Rapport Brazza: la dernière mission en Afrique de Savorgnan de Brazza dans une fiction documentaire sur Spotify

Le rapport Brazza est une enquête administrative concernant les conditions de vie au Congo français, confiée en 1905 à Pierre Savorgnan de Brazza, explorateur en retraite.

Ce rapport n’a pas été publié à l’époque car il dénonçait la collusion des intérêts de compagnies privées et de l’administration coloniale, et les violences subies par les indigènes. Il a été rendu public en 2014.

Le 14 juillet 1903, dans l’actuelle Centrafrique, deux fonctionnaires coloniaux, Georges Toqué et Fernand Gaud, « célèbrent » la fête nationale française en faisant sauter à la dynamite un indigène, alors en prison et condamné à mort.

À Paris, la nouvelle est connue en janvier 1905 : le scandale est énorme. À l’issue de trois jours de débats, les députés réclament qu’on envoie une inspection. Le ministre des Colonies sollicite Pierre Savorgnan de Brazza, explorateur en retraite, qui a découvert le Congo et qui a donc permit à la France de créer la colonie du Congo, en 1880.

Au cours d’une mission de six mois, avec douze collaborateurs, Savorgnan de Brazza constate que les populations sont victimes des violences perpétrés par les fonctionnaires français .
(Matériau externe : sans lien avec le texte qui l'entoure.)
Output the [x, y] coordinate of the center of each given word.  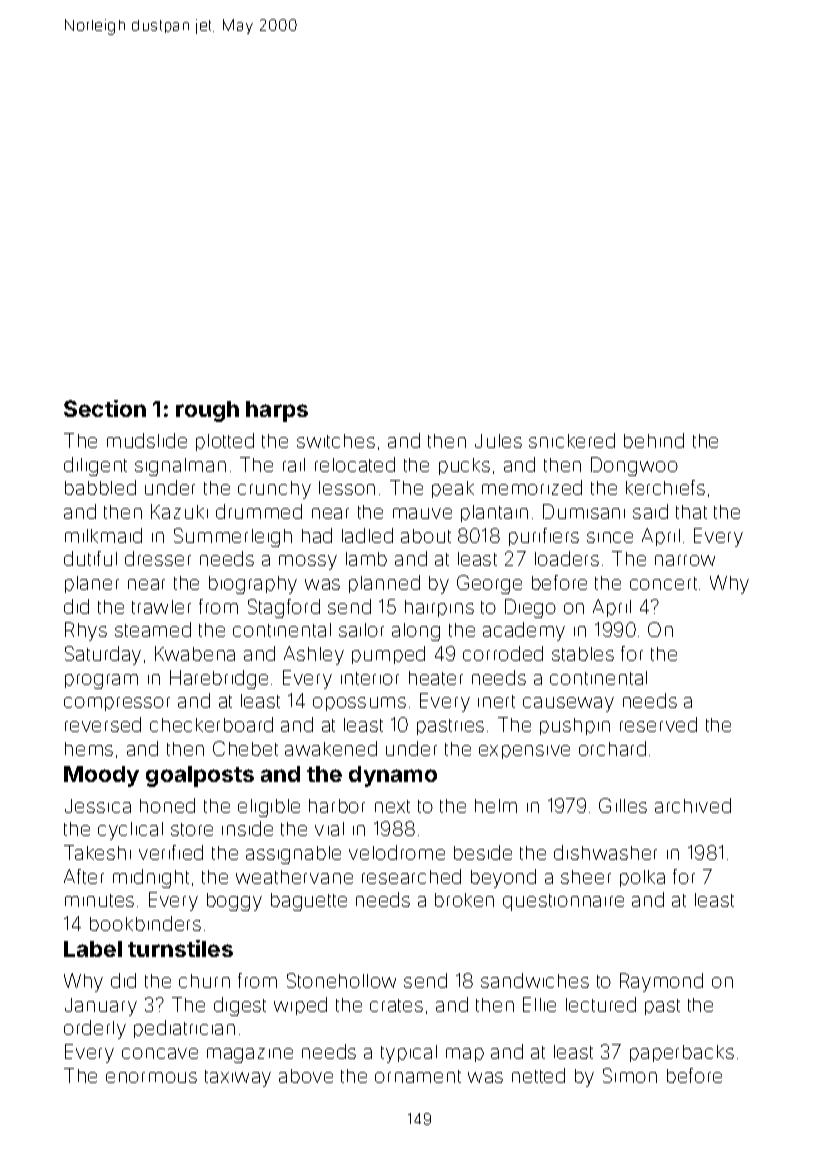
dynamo [393, 776]
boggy [234, 902]
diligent [95, 466]
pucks [464, 466]
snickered [572, 440]
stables [583, 654]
Malheureusement, l’explorateur meurt sur le chemin du retour. Le rapport est rédigé à Paris par de hauts fonctionnaires, qui dénaturent les propos de Brazza en dédouanant l’administration française pour accabler les sociétés concessionnaires privées, qui exploitent le caoutchouc. Le ministre des Colonies, qui avait donné sa parole que le rapport serait publié, ne le fait pas. Vers 1907, le président de la République décide que le rapport ne sortira pas. Il sera un secret d’État.

Une copie du Rapport Brazza retrouvée

Dans les années 1960, l’historienne Catherine Coquery-Vidrovitch prépare sa thèse sur Le Congo au temps des grandes compagnies concessionnaires, 1898-1930 .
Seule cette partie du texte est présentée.